Senator Bernie Sanders. (photo: Ryan Garza/Detroit Free Press)
ernie Sanders did not create Americas growing progressive movement. We have been building for years. What Bernie gave us is hope, direction, a series of unexpected victories, a sense of unity, and a plan of action that continues to develop through groups like Our Revolution, Brand New Congress, and a dozen other new formations. Just as Bill Clinton and the Democratic Leadership Council brought the party ever closer to Wall Street and the multinational corporations, those of us who still feel the Bern are fighting to bring the Dems back to their earlier roots in Franklin Delano Roosevelt’s New Deal.
The struggle will absorb a large share of progressive energy over the next two to four years. The defining work, the sharp end of the stick, will be mostly at the state and local level and primarily within an increasingly divided Democratic Party.
Some of us want to move further into defining a new socialism for the twenty-first century. This will come after the November election. Sanders has opened the door to a promising future.
Not unexpectedly, a minority of comrades do not see it this way at all. They accuse Bernie of selling out, and condemn those of us who support him as weaklings and cowards, both for voting for Hillary and for centering so much of our struggle within the Democratic Party. They see the Dems as a roach motel that will forever trap us in lesser-evil politics.
Many of the same people have repeated exactly the same argument from at least as far back as the 1960s. Somehow these Johnny One Notes have never managed to deliver the ongoing organizing they promised to create a viable alternative.
We may similarly fail in our organizing. Or we may win, electing Democratic Party candidates who are greater goods rather than lesser evils. No one can say for sure, though this will hardly dissuade the naysayers from their pre-cooked ideological certainty. But one indisputable fact stands out. With his decision to run and work within the Democratic Party, Bernie Sanders has in a little over a year done more to further a progressive agenda than the naysayers and their forerunners have accomplished in over half a century.
That said, in pursuing Bernie’s revolution, progressives should never limit ourselves to party politics or conventional tactics and strategies.
If students at Berkeley in 1964 had given up our organizing, marches, sit-ins, and student strike and waited for the courts to decide, we would never have achieved our overwhelming victory for free speech, which opened campuses all over the country to spearhead the movement against America’s war in Vietnam.
If the civil rights movement of the 1960s had limited ourselves to what goes on inside the Washington Beltway, we would not have won even the limited and incomplete victories that we did.

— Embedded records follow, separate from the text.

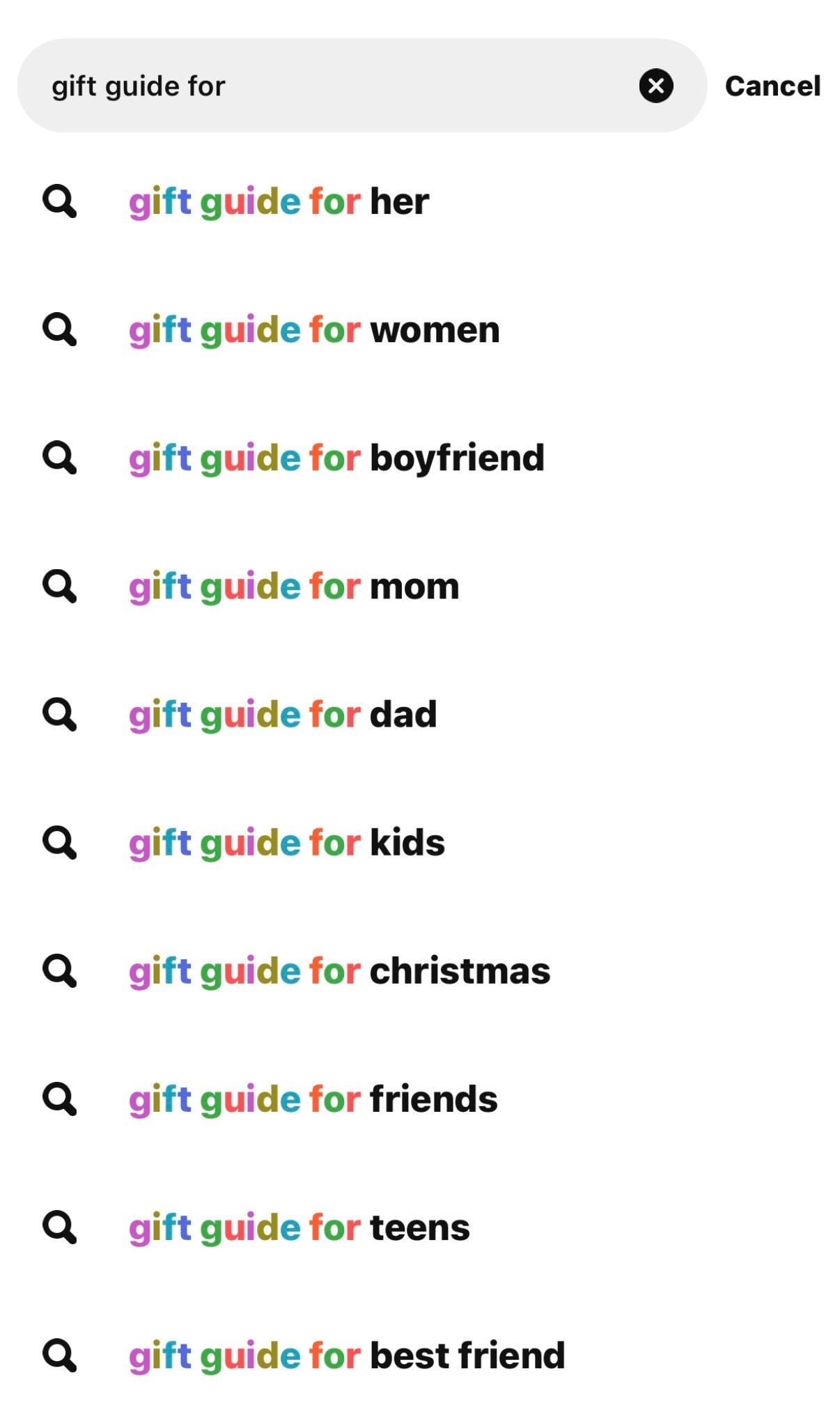The width and height of the screenshot is (840, 1426).
Task: Search 'gift guide for best friend'
Action: coord(346,1356)
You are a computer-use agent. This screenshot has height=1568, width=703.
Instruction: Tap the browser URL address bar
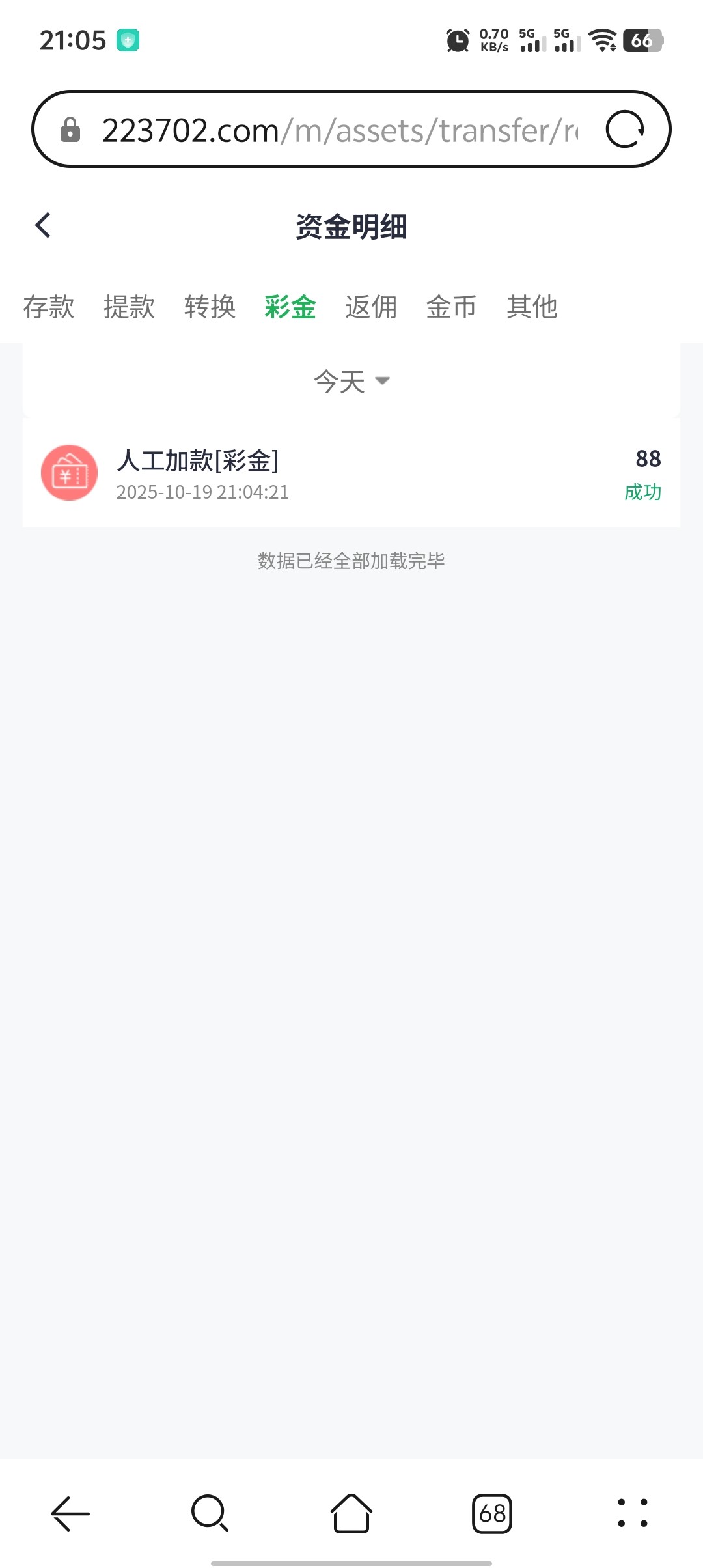click(338, 130)
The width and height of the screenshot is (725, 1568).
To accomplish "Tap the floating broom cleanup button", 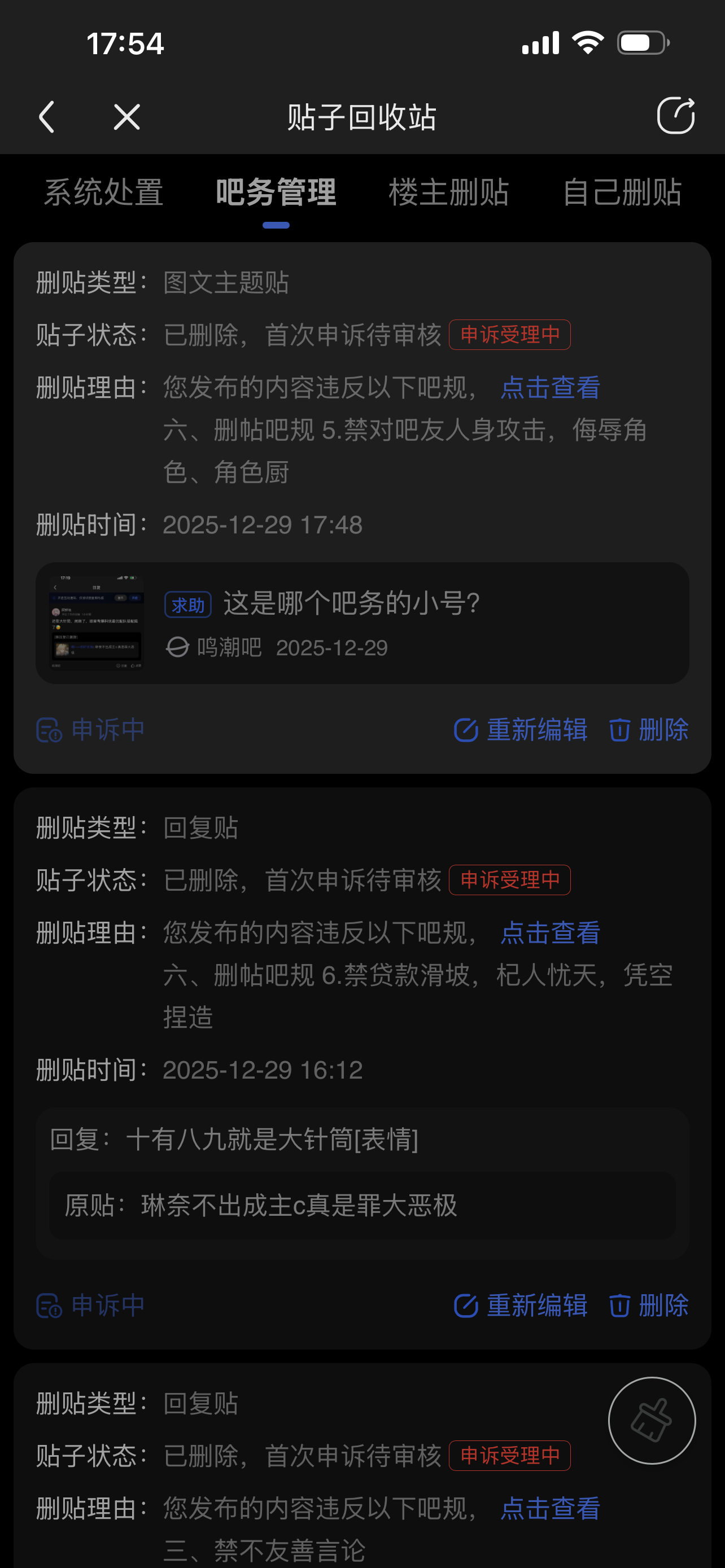I will coord(652,1420).
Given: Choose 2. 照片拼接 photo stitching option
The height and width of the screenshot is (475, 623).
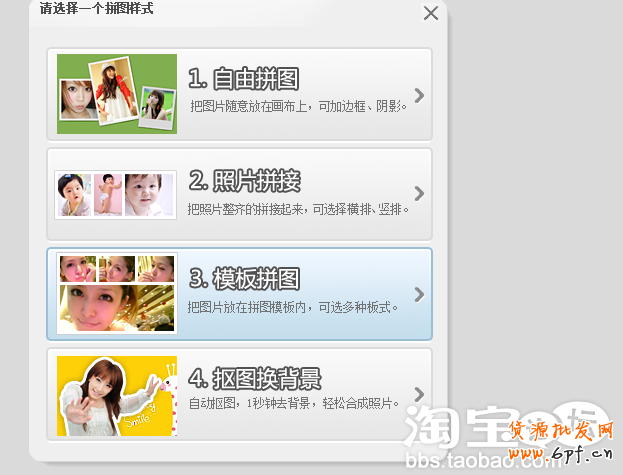Looking at the screenshot, I should (x=240, y=194).
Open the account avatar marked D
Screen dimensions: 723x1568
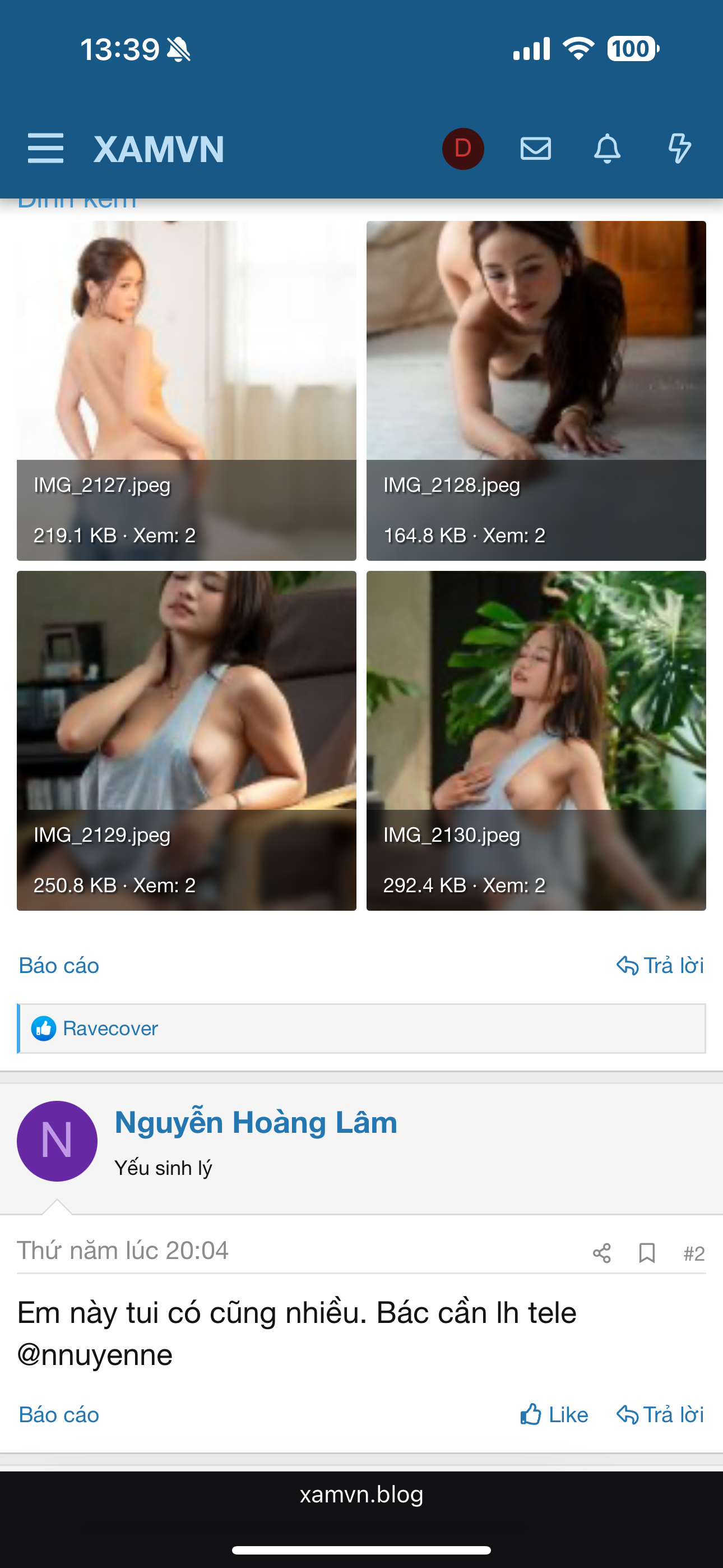coord(462,149)
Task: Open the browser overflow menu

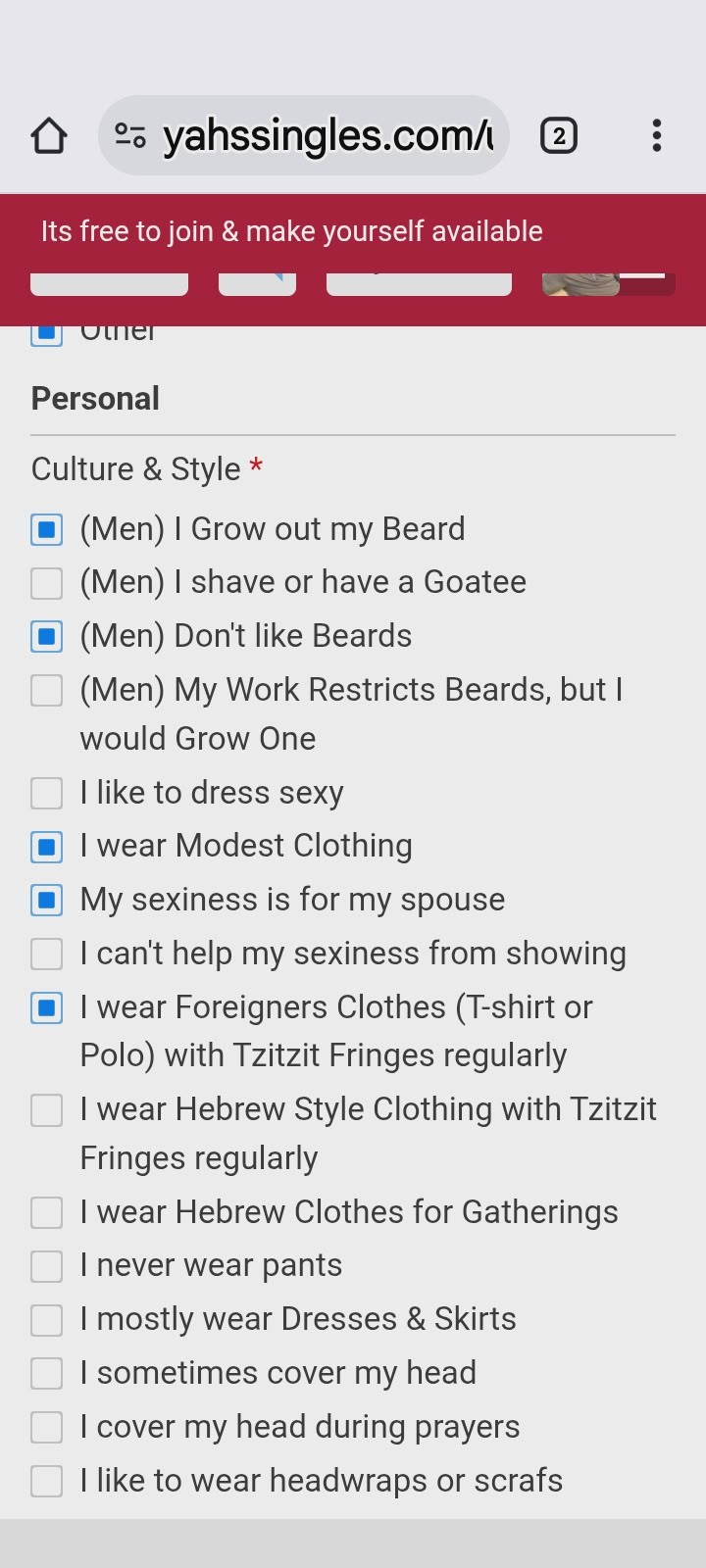Action: [x=656, y=136]
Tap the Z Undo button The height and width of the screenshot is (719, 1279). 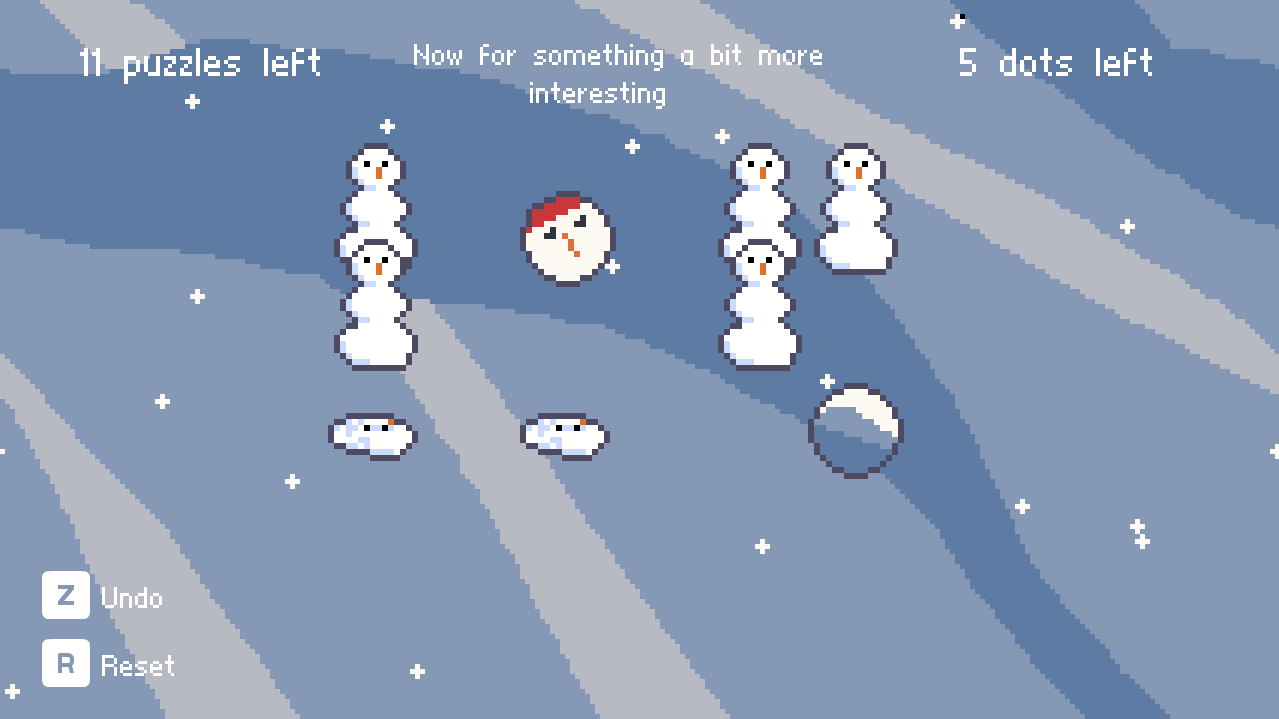[66, 596]
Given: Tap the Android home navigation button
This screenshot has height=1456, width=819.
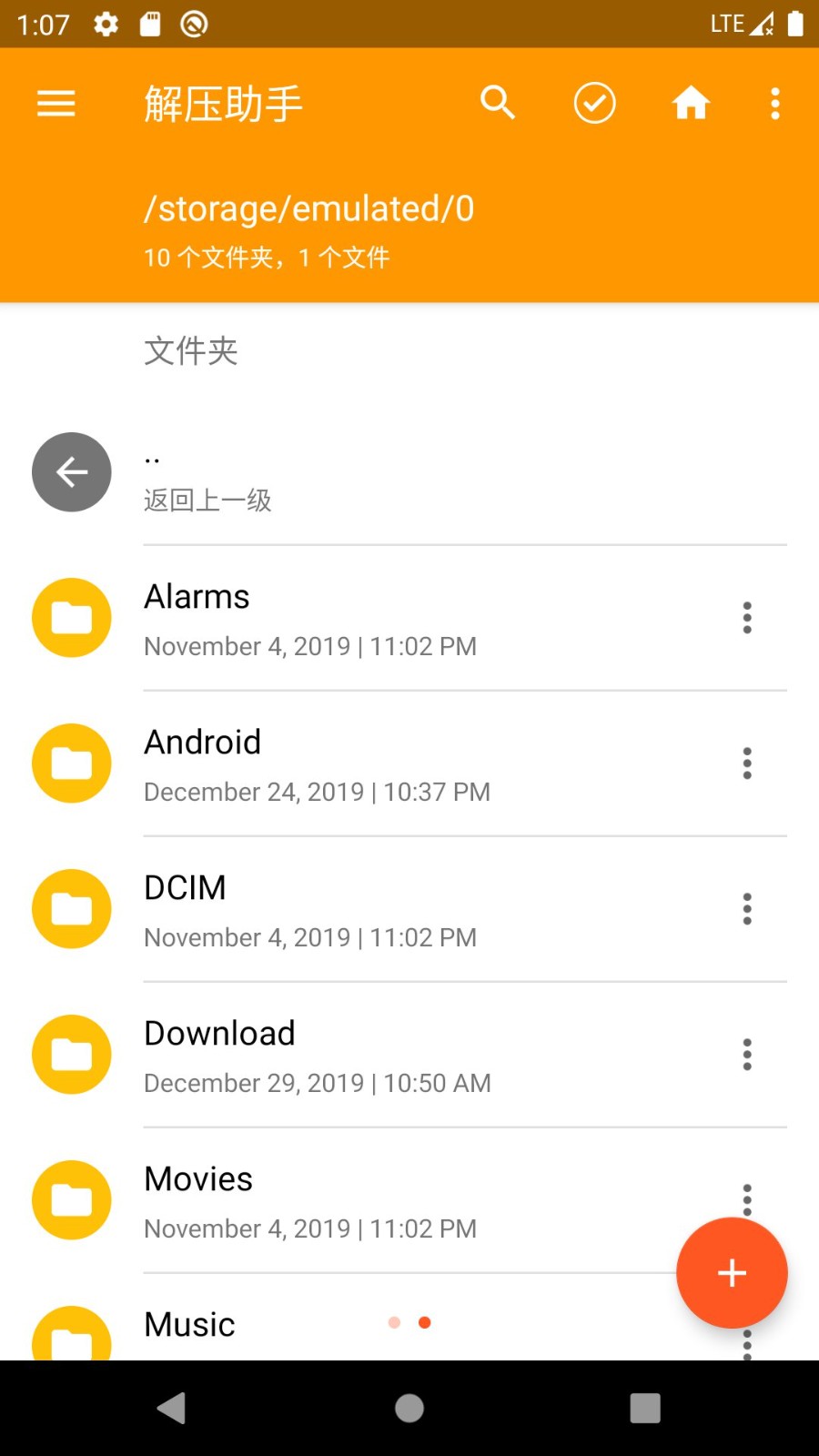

Today, we should similarly increase our use of direct action and civil disobedience to build the movement against climate change, the fight for Native American rights and Black Lives Matter, and the safeguarding of Muslims, Mexicans, migrants, and minorities.
Second, we should reach beyond the Democratic Party and include in our big tent Jill Stein and the Greens, the Working Families Party, and a whole range of other progressive groupings, in Europe as well as the US. We should build and jealously maintain the independence of progressive media, like Reader Supported News. We must remain progressives first, whatever stand we feel compelled to take on what the Democratic Party might be doing or failing to do.
Third, we must escalate our fight against the efforts of Hillary Clinton and others in the Democratic Party to continue pursuing an interventionist, liberal imperialist foreign and military policy. Most self-identified progressives long ago joined the fight against imperialism. We should continue our opposition in a principled way, whether the effort of one country to interfere in the affairs of another comes from the US, NATO, Saudi Arabia, Qatar, Israel, Russia, Iran, or China.
Not everyone will agree, I know. Diehard nationalists and their partisan cheerleaders will find such restraint hard to accept, forever justifying one intervention or another with humanitarian rhetoric, historic claims, religious or racial solidarity, popular referendums, or – as in both Ukraine and Syria – by completely ignoring one side of the story or the other. Saying no to imperial and militaristic thinking on all sides is the only way American progressives will ever find the needed resources to create a society that is truly just. It is also the best path we have toward a more peaceful and sustainable world for all.
A veteran of the Berkeley Free Speech Movement and
the New Left monthly Ramparts, Steve Weissman lived for many years in
London, working as a magazine writer and television producer. He now
lives and works in France, where he is researching a new book, "Big
Money and the Corporate State: How Global Banks, Corporations, and
Speculators Rule and How to Nonviolently Break Their Hold."